### Complete the following
A – Please pull from the Batman: Arkham City quotes everything from "The Joker: [laughs, coughs]" down to "offscreen] It's Batman!".
B – In the Batman: Arkham City quotes, at whose head does the Joker point a gun?
C – Carry on the Batman: Arkham City quotes from their final line.

### Excerpt to read
________________________________________

Batman: Arkham City (2011 Video Game)
Batman: It was all a lie. There's nothing wrong with you.
The Joker: Nice of you to say, but you of all people should know...
[reveals disfigured face]
The Joker: ... there's plenty wrong with me.
(none): [Easter egg, over credits]
Harley Quinn: Shhhhh, there there...
Harley Quinn: [singing] Hush, little baby, don't say a word / Momma's gonna kill for you the whole damn world.
Batman: You want to know something funny? Even after everything you've done, I would have saved you.
The Joker: [laughs, coughs] Actually that is pretty funny.
Batman: [in a very threatening voice] Don't EVER try to get in my head again, Hatter.
Mad Hatter: But you don't understand. I need you. I can't win without you.
Batman: Then you lose. I'm not your slave. Not now, not ever.
Batman: Let's just talk about this...
The Joker: NOW you wanna talk?
[pointing a gun to Talia's head]
The Joker: too late
Arkham thug: [window shatters offscreen] It's Batman!

________________________________________

### Supplied material
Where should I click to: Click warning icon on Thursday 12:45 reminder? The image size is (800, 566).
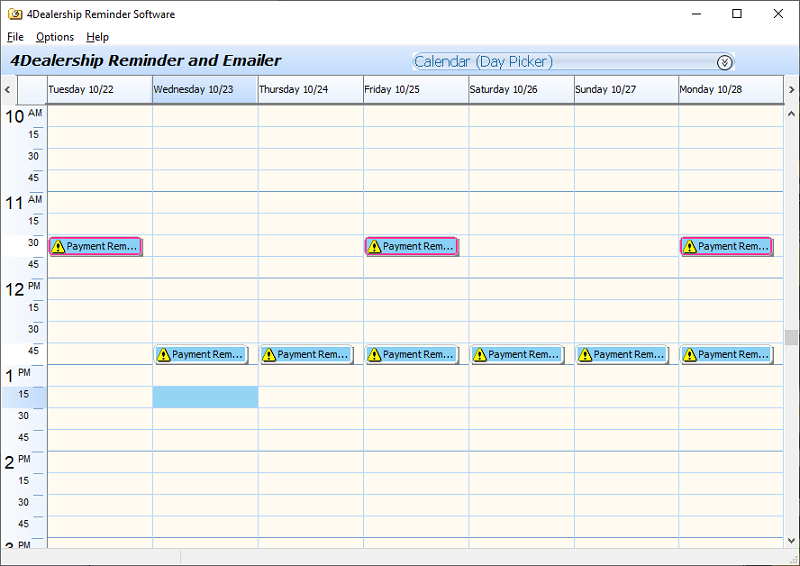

________________________________________

### The results
A –
The Joker: [laughs, coughs] Actually that is pretty funny.
Batman: [in a very threatening voice] Don't EVER try to get in my head again, Hatter.
Mad Hatter: But you don't understand. I need you. I can't win without you.
Batman: Then you lose. I'm not your slave. Not now, not ever.
Batman: Let's just talk about this...
The Joker: NOW you wanna talk?
[pointing a gun to Talia's head]
The Joker: too late
Arkham thug: [window shatters offscreen] It's Batman!

B – Talia's.

C –
[Catwoman walks into view]
Arkham thug: What the hell?
Catwoman: Sorry you disappoint you boys. It's just little ol' me.
Hugo Strange: I feel I should thank you. Capturing Bruce Wayne is so much easier than capturing Batman, and now that we have you, Protocol 10 is ready to commence. It will be my legacy. A monument to your failure. And if you try to stop me, I guarantee everyone will know your secret.
The Joker: [singing to Batman] Only you can make this world seem right / Only you can make the darkness bright / Only you and you alone can thrill me like you do / and fill my heart with love for only you...
Hugo Strange: How does it feel, Wayne? To stand on the very stone that ran with your parents' blood? Do you feel sad? Full of rage? Or does that outfit help bury your feelings? Hiding your true self. You're truly an extraordinary specimen... I look forward to breaking you.
The Joker: Well, look who it is. I haven't seen you for, how long as it been? Let's see, there was an asylum, some monsters, and oh, that's right, you left me to die. Now you probably don't remember it that way, but who cares? You just need to worry about the bombs
Hugo Strange: [Batman is shown perched on a gargoyle] So you know my name? Good because I know everything about you,
[the camera zooms as rain pours down Batman's mask]
Hugo Strange: I know your darkest secret, your ultimate weakness; I know that you are Bruce Wayne.
[Batman looks up]
Bruce Wayne: It's billionaire, Vicki. Millionaire is so last year.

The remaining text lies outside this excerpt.